- **Description of the task**
Output each line from the one that contains "This screenshot has width=848, height=374." to the final line of the data below, exactly, and include nothing else.

─── Records for the exercise ───

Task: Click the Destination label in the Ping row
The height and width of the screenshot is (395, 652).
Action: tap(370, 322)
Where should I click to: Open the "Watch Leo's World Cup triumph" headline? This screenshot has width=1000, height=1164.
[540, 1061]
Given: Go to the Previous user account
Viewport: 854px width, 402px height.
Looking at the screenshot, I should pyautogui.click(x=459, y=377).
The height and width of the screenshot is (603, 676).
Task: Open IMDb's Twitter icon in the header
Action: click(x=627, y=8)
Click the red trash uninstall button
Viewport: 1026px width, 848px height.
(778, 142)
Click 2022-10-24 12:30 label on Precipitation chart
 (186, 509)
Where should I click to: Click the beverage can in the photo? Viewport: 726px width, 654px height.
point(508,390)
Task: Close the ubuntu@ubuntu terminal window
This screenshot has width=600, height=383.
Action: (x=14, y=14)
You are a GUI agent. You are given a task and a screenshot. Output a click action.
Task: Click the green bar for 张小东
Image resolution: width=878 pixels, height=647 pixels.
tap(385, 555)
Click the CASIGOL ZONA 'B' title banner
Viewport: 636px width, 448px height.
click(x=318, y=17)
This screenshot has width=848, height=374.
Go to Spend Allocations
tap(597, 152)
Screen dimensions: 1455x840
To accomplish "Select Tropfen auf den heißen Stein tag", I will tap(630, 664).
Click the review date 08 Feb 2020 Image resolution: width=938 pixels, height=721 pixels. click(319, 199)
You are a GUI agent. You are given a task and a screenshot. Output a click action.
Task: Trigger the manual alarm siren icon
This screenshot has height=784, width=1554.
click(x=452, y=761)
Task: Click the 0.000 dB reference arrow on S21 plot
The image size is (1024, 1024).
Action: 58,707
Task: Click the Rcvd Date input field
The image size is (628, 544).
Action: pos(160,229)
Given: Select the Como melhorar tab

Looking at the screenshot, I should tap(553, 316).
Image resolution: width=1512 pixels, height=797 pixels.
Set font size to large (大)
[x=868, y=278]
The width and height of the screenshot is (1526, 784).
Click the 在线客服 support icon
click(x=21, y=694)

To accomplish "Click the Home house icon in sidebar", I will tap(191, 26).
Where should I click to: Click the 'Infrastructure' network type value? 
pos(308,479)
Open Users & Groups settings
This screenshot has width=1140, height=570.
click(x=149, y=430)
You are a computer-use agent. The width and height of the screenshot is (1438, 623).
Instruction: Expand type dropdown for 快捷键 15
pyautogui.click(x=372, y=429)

───

- **Answer section**
This screenshot has width=848, height=374.
Go to Spend Allocations
tap(597, 152)
Screen dimensions: 1455x840
To accomplish "Select Tropfen auf den heißen Stein tag", I will tap(630, 664).
Click the review date 08 Feb 2020 Image resolution: width=938 pixels, height=721 pixels. click(319, 199)
You are a GUI agent. You are given a task and a screenshot. Output a click action.
Task: Trigger the manual alarm siren icon
This screenshot has height=784, width=1554.
click(x=452, y=761)
Task: Click the 0.000 dB reference arrow on S21 plot
The image size is (1024, 1024).
Action: 58,707
Task: Click the Rcvd Date input field
The image size is (628, 544).
Action: pos(160,229)
Given: Select the Como melhorar tab

Looking at the screenshot, I should tap(553, 316).
Image resolution: width=1512 pixels, height=797 pixels.
Set font size to large (大)
[x=868, y=278]
The width and height of the screenshot is (1526, 784).
Click the 在线客服 support icon
click(x=21, y=694)

To accomplish "Click the Home house icon in sidebar", I will tap(191, 26).
Where should I click to: Click the 'Infrastructure' network type value? 
pos(308,479)
Open Users & Groups settings
This screenshot has width=1140, height=570.
click(x=149, y=430)
You are a computer-use agent. The width and height of the screenshot is (1438, 623).
Instruction: Expand type dropdown for 快捷键 15
pyautogui.click(x=372, y=429)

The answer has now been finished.